**Task**
Which lines in the records below contain the word "document"? Report each of them.

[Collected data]
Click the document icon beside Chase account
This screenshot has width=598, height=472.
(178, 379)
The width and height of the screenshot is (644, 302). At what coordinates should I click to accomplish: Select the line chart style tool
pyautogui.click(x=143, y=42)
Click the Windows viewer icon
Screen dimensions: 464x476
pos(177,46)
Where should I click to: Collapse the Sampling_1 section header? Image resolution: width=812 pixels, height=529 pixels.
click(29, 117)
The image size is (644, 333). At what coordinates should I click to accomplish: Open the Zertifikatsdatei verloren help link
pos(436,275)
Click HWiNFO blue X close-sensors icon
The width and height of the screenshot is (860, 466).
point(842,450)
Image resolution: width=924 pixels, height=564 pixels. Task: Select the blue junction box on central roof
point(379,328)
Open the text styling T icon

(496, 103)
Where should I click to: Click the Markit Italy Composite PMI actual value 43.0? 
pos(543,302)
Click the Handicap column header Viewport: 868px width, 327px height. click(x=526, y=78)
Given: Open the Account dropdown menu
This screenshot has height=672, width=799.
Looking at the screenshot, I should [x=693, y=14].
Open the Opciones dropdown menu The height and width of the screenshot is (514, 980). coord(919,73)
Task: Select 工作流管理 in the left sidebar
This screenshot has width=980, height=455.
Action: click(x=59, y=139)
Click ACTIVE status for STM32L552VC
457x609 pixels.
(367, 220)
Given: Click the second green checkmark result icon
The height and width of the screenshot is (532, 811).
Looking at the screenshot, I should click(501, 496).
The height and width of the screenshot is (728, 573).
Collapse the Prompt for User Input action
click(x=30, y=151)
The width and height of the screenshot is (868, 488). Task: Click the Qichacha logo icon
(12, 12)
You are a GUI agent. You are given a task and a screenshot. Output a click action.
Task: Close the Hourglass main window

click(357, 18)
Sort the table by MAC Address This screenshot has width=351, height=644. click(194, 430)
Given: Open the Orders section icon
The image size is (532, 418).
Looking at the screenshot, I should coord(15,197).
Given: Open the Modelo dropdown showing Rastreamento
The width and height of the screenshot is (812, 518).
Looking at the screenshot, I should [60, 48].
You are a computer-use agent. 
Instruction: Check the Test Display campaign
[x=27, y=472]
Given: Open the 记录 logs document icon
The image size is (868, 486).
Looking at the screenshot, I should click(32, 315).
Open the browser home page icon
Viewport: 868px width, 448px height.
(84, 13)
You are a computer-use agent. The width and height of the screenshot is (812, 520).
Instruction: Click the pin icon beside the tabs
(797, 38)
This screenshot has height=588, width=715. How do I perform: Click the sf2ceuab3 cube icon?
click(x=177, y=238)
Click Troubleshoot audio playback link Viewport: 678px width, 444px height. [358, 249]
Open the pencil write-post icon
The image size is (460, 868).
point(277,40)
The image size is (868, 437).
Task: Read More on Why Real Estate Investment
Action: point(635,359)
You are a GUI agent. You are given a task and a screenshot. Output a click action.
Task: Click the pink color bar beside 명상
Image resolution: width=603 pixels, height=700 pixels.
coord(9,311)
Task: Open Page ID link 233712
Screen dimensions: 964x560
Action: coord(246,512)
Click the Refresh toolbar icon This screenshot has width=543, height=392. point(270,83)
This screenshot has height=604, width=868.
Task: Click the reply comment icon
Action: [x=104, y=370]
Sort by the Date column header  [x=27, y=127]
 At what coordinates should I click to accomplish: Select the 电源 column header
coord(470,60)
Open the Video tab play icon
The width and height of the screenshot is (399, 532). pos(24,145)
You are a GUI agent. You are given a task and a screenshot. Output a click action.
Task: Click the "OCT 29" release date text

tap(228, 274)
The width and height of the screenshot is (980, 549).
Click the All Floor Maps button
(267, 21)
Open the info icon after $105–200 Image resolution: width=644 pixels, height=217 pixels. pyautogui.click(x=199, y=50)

**Response area**
Click the document icon beside Chase account
Given: Open the 记录 logs document icon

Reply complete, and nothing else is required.